(Saved entries)
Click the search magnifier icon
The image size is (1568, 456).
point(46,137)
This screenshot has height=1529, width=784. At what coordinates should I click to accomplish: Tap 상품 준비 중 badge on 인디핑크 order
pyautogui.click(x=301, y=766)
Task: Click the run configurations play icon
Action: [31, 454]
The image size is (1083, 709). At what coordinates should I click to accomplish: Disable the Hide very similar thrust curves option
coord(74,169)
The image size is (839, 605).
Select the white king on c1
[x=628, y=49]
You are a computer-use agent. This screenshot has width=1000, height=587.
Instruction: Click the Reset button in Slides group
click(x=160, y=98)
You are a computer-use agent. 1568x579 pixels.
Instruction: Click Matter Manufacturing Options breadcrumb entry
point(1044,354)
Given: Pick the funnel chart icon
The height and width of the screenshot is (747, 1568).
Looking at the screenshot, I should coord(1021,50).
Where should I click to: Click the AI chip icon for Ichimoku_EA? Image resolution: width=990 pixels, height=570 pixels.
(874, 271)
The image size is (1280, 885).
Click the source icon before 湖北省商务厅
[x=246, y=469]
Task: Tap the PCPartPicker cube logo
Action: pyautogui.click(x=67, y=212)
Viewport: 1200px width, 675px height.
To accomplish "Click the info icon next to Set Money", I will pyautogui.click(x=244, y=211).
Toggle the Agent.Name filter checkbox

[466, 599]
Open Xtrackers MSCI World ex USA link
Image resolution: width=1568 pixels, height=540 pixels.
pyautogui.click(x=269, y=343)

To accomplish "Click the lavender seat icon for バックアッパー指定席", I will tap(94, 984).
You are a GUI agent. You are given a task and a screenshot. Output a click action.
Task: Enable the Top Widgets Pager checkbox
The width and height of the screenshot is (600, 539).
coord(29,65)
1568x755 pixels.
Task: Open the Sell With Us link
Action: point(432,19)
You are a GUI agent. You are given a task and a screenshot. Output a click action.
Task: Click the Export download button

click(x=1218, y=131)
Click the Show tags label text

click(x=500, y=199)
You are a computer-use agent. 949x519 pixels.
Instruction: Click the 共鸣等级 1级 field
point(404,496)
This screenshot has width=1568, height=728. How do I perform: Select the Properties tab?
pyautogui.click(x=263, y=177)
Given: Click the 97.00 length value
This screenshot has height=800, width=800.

__Task prompt__:
Search the entries for the string "computer" and collect each line that has it.

__Task solution__:
You are a computer-use agent. This screenshot has width=1000, height=587.
You are a computer-use agent. 1568x579 pixels.
You are a computer-use agent. 949x519 pixels.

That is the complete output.